Data flow in the Relevance Module

The Relevance Module coordinates the actions of a number of components.

  • (pluggable) collectors inspect the incoming requests and store targeting data for the visitor

  • scorers take this targeting data and calculate scores for each of the configured target groups

  • the segment evaluator takes the segment configuration and combines the target group scores into normalized segment scores

The steps that turn request information into segment scores.

The scoring and normalization are the last parts of the process, integrating the contributions from different target groups.

Example

A worked out example might help illustrate what's going on. Let's assume we have a visitor that is located in Amsterdam on a Reasonably Sunny day:

The GeoIPCollector adds the targeting data ' Amsterdam, NL'; the Weather collector adds ' Reasonably Sunny'. The configured target groups include the city of Amsterdam (NL) and Sunny weather. So the scorer assigns the values 1.0 to Amsterdam and 0.8 to Sunny.

Then, the evaluator processes these numbers. The raw scores for ' Urban Sunbather' and ' Amsterdammer' are 0.8 and 1.0, respectively. As mentioned above, the raw score for Urban Sunbather is always less than that for Amsterdammer.

Now the normalization takes care of providing a suitable boost factor for rare events. Let's say that on average, 70% of the visitors come from Amsterdam, assigning an average of 0.7 to the Amsterdammer segment. Visitors that come from Amsterdam on a sunny day are rare, say 20% (on average Amsterdam is a pretty Cloudy city).
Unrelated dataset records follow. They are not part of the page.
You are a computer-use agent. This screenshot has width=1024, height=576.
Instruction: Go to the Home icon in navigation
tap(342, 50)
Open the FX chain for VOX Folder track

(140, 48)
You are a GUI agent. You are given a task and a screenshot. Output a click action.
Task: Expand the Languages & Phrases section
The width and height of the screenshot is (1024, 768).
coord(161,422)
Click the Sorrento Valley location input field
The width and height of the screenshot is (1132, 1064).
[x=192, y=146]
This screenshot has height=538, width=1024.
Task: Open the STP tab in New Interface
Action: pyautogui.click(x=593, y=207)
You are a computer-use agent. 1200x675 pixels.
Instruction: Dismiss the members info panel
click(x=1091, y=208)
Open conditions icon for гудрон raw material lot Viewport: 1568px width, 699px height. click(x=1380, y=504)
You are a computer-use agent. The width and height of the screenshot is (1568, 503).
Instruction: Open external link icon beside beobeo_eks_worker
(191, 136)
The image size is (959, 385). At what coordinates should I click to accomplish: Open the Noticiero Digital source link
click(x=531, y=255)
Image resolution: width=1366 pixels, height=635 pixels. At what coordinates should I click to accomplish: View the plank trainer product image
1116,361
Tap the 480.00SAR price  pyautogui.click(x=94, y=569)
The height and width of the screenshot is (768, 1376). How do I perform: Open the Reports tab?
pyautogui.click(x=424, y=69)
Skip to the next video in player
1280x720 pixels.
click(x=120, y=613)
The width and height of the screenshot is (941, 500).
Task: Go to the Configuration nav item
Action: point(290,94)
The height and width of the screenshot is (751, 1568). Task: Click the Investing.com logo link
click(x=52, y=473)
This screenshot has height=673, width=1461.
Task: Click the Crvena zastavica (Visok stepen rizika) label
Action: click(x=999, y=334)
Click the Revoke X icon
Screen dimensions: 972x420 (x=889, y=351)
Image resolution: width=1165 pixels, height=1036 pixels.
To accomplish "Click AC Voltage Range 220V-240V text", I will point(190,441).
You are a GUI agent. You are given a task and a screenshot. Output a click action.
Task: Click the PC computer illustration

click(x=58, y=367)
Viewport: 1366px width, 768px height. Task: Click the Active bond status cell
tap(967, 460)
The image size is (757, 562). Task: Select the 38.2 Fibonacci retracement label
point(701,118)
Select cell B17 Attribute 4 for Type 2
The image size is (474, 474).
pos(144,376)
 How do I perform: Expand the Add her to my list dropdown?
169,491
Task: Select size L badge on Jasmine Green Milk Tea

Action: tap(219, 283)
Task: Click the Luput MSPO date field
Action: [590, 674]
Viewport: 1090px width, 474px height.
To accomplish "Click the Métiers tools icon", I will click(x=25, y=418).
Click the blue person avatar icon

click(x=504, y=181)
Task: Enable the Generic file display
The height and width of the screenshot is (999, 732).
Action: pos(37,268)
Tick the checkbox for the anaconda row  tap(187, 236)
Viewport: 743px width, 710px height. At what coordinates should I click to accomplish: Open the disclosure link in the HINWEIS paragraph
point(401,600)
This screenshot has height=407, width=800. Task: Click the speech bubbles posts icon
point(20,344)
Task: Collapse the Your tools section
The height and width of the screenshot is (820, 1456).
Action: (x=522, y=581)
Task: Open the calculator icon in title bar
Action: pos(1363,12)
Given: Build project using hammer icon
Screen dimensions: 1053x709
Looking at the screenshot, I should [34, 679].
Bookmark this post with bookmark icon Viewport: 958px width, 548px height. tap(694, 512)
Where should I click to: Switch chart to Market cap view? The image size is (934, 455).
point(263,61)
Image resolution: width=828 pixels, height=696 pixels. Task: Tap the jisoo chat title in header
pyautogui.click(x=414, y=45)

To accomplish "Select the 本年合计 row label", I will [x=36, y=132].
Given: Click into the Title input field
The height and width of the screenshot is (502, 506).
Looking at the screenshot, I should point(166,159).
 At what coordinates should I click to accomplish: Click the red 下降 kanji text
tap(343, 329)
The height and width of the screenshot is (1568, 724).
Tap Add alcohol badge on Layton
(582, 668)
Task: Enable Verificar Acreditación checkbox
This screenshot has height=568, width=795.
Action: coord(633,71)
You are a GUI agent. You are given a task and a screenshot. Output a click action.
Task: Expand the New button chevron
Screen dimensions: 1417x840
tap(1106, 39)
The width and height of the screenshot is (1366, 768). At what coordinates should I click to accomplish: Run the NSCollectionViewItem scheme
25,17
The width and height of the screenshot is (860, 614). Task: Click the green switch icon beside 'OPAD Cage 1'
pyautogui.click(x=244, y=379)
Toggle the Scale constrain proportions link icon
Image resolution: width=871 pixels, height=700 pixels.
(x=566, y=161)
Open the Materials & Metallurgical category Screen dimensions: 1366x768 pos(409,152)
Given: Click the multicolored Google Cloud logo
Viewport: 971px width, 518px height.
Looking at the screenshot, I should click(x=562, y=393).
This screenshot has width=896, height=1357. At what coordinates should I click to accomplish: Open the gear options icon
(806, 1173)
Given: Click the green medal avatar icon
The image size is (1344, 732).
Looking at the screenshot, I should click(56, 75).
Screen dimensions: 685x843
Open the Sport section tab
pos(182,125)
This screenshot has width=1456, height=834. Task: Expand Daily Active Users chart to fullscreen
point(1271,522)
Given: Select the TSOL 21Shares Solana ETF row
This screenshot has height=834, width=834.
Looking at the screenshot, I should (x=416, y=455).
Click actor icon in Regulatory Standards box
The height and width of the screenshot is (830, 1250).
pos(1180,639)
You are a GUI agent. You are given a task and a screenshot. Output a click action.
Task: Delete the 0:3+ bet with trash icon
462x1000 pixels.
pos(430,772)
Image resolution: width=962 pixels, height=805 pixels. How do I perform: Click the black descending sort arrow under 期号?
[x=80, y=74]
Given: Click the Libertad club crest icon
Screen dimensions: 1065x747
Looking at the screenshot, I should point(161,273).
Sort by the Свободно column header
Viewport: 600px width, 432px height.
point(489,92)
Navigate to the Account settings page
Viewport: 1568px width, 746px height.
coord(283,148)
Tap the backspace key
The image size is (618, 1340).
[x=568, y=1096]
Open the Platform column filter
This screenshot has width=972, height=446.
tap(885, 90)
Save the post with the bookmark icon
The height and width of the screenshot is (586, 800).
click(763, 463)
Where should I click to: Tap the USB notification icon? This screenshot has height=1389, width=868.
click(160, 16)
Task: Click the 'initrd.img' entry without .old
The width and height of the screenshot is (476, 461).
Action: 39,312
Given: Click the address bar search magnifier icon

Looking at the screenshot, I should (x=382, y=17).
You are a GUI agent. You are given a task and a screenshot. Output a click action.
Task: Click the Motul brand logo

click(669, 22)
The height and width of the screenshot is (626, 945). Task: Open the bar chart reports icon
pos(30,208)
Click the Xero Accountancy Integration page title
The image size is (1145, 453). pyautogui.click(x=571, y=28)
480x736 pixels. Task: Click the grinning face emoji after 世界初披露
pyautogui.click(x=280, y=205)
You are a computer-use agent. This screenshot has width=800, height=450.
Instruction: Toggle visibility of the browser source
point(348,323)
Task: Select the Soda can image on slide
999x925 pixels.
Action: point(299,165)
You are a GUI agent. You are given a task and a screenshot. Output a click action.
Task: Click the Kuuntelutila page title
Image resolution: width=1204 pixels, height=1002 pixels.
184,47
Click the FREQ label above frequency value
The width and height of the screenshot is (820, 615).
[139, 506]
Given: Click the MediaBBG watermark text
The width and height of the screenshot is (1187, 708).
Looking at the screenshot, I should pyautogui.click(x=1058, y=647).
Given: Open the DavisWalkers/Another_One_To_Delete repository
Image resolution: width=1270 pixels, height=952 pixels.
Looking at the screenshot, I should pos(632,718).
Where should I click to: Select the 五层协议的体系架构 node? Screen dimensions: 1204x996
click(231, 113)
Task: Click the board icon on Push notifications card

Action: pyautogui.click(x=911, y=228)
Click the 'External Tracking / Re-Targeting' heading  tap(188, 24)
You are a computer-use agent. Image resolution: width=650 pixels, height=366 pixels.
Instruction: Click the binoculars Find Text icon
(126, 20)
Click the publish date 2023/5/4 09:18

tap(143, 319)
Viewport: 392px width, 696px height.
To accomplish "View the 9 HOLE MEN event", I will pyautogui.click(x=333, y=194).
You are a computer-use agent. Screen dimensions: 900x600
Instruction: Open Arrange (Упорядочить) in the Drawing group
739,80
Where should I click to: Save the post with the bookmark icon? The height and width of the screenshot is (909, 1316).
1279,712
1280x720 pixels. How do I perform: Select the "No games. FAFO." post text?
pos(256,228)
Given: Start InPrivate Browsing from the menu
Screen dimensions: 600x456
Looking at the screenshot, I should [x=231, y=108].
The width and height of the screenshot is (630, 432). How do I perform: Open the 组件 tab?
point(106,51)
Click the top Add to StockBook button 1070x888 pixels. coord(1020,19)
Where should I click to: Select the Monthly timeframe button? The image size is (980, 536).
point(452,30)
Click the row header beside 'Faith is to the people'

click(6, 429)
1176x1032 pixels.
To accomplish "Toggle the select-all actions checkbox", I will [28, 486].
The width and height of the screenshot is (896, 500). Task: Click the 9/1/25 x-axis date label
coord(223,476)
Since our visitor has the good fortune to visit on a Reasonably Sunny day, the Urban Sunbather segment is much more appropriate than the less specific Amsterdammer. This is reflected in the scores of 4.0 versus 1.4.

Fuzzy Boolean Expressions

The segment evaluation is based on the fuzzy logic:

Value[ A ^ B ] := Value[ A ] * Value[ B ]

Value[ A v B ] := Value[ A ] + Value[ B ] - Value[ A ] * Value[ B ]

Value[ ¬ A ] := 1 - Value[ A ]

where Value[ A ] and Value[ B ] are between 0 ("false") and 1 ("true"). It is easily shown that the extremal values implement boolean logic. This system makes it possible to evaluate compound expressions such as

Value[ (A ^ B) v C ]

to

Value[ A ] * Value[ B ] + Value[ C ] - Value[ A ] * Value[ B ] * Value[ C ]

One could attach a probabilistic interpretation, where we equate Value[ A ] with the probability that A is true. Interpreted in this way, the above translation rules correspond to the naive bayesian Ansatz where different variables are assumed to be independent.